Ahmed Naseer (born October 31, 1975, in the Maldives) is a Maldivian economist and was the governor of the Maldives Monetary Authority from August 2017 to July 2019.

Naseer was raised in Malé, the capital of the Maldives, and attended Iskandar School and Majeediyya School. Upon completion of his GCE O levels, he joined the Science Education Center for his higher secondary education He received his bachelor's degree in Economics from the Curtin University in Perth, Western Australia. He also earned a diploma in education from Curtin. In 2007, Naseer was awarded a Fulbright Scholarship, and completed his MA in Economic Policy from Williams College in Massachusetts.

After three years in the education sector, he joined the Ministry of Finance and Treasury as an assistant director. Upon completion of his master's degree, he joined the Maldives Monetary Authority (MMA), the central bank of the country.
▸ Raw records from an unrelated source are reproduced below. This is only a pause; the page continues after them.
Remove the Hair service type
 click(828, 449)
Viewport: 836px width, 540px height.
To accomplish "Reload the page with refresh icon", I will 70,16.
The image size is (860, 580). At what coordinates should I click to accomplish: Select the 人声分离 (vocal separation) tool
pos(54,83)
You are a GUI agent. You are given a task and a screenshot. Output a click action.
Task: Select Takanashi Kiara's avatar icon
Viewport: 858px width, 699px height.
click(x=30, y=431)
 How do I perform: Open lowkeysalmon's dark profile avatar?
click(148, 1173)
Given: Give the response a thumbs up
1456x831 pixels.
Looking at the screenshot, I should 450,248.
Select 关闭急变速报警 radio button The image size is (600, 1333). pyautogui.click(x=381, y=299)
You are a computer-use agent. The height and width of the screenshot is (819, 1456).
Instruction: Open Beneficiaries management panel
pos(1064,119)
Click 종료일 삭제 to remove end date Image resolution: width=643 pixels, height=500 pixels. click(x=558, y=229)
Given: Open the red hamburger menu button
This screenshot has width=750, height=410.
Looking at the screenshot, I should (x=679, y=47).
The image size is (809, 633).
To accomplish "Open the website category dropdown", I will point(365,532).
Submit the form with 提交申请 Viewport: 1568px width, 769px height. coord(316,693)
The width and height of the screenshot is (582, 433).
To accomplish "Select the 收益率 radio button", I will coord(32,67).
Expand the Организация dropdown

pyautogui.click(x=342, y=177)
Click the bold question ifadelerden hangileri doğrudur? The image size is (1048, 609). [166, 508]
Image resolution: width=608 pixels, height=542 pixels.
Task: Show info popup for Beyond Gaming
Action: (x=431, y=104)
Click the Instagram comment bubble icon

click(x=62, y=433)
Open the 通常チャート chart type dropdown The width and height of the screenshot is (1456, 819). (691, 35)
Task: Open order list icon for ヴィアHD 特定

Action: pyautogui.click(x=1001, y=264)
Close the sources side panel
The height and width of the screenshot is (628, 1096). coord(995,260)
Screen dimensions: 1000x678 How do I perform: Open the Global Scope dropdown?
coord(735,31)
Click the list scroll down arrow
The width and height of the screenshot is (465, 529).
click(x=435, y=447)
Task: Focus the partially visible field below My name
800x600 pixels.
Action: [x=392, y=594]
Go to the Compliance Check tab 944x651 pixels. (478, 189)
He then was appointed for the government in April 2011 as a State Minister of Finance.

Naseer resigned from his government post towards the end of December 2011.

Naseer has been actively engaged in the tourism sector for the past five years, and is among the founders of the 'Guest House Association of Maldives'. Naseer has also been credited as the pioneer in the local island tourism in the Maldives, with the opening of his Guest House, WhiteShell Beach Inn in Maafushi Island as the first guest house to be opened in a local island.